Ох, что это отсвечивает за обломком скалы? Синий ласт. А за ним, полускрытые бледной тенью соседнего обломка, – второй ласт и полотенце. Я снова огляделся и тронул полотенце ногой. Под ним лежала книга. Я сразу узнал обложку: одна из самых расхожих и дешевых антологий современной английской поэзии, точно такая стоит на полке в моей школьной комнате. Растерявшись, я тупо уставился на нее: не моя ли собственная украдена?
Не моя. На форзаце не было имени владельца, но над обрезом торчали аккуратно настриженные ленточки гладкой белой бумаги. Одна из них отмечала страницу, на которой кто-то обвел красными чернилами четверостишие из поэмы «Литтл Гиддинг»:
Мы будем скитаться мыслью,
И в конце скитаний придем
Туда, откуда мы вышли,
И увидим свой край впервые.
Последние три строчки были дополнительно отчеркнуты вертикальной линией. Перед тем как перейти к следующей закладке, я вновь посмотрел вверх, на стену деревьев. На остальных заложенных страницах содержались стихи, обыгрывающие тему островов или моря. Таких было около дюжины. Вечером я отыскал некоторые из них в своей антологии.

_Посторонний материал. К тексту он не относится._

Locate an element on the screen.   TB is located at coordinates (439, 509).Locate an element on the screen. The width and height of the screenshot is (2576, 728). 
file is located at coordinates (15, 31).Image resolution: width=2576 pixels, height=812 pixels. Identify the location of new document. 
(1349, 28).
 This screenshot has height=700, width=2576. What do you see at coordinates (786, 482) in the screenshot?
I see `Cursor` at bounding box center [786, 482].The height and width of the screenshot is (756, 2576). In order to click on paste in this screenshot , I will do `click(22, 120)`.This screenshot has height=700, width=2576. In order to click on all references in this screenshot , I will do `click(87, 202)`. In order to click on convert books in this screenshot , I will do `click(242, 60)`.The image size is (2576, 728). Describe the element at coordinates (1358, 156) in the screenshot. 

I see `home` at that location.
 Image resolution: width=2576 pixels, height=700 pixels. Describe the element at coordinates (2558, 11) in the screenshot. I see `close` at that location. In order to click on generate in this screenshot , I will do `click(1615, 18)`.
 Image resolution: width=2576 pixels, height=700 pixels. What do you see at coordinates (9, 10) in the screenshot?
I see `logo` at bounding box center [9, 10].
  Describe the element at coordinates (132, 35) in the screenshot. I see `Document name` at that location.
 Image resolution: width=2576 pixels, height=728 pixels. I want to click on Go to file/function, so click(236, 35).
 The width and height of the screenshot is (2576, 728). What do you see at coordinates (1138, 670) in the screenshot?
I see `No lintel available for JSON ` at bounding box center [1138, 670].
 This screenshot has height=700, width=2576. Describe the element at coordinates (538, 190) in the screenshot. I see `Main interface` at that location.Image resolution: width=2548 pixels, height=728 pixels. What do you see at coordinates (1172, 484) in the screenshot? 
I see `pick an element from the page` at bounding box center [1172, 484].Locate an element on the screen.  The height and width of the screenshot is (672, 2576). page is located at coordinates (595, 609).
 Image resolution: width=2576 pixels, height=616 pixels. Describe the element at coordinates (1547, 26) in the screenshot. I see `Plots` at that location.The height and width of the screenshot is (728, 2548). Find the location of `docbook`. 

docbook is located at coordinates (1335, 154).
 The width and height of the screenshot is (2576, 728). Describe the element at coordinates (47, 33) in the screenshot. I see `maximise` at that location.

Об островах мечтали в колыбелях…
Где страсть прозрачна и уединенна.
В строфе Одена были отмечены только эти две строки, первая и последняя. Столь же прихотливо выбирал владелец книги фрагменты из Эзры Паунда:
Не упусти же звездного отлива.
Стремись к востоку, чтоб омыться в нем,
Спеши! игла дрожит в моей груди!..
Ты не обманешь вещий ход светил.
И еще:
Дух и за гробом пребывает цел!
Так говорила тьма
Ступай немедля по дороге в ад,
Где правит Прозерпина, дочь Цереры,
К Тиресию ступай сквозь мрак нависший
Слепому, к призраку, который в преисподней
Тайн причастился, что неведомы живым,
Здесь ты закончишь путь.
Познание – лишь тень иных теней,
Но твой удел – охотиться за знаньем
На ощупь, как бессмысленная тварь.
Под солнечным ветерком, обычным летним бризом Эгейского моря, лениво толкались в галечный берег волны. Ничего не происходило, все замерло в ожидании. Я второй раз за день ощутил себя Робинзоном Крузо.
Накрыв книгу полотенцем, я с независимым видом повернулся к склону, окончательно убежденный, что за мной наблюдают; потом нагнулся, поднял полотенце и книгу, переложил их на верхушку обломка, рядом с ластами, где их легче будет отыскать. Не по доброте душевной, а чтобы озадачить соглядатая. Полотенце слабо пахло косметикой – кремом для загара.
Я вернулся туда, где сложил свою одежду, уголком глаза посматривая вдоль пляжа. Вскоре я откочевал в тень сосен. Белое пятно на скале светилось в солнечных лучах. Я вытянулся и задремал. Вряд ли надолго. Но, когда проснулся, вещи с того конца пляжа исчезли. Девушка – а я вообразил, что это девушка – подобралась к ним незамеченной. Одевшись, я спустился к воде.
Знакомая тропинка к школе начиналась от центра залива. Но я заметил другую тропку, что бежала вверх по склону вдоль проволочной ограды. Взбираться будет тяжело, сквозь заросли за оградой ничего не разглядишь. В тени покачивались розовые головки диких гладиолусов, в гуще кустарника гулко, дробно затараторила какая-то пичуга.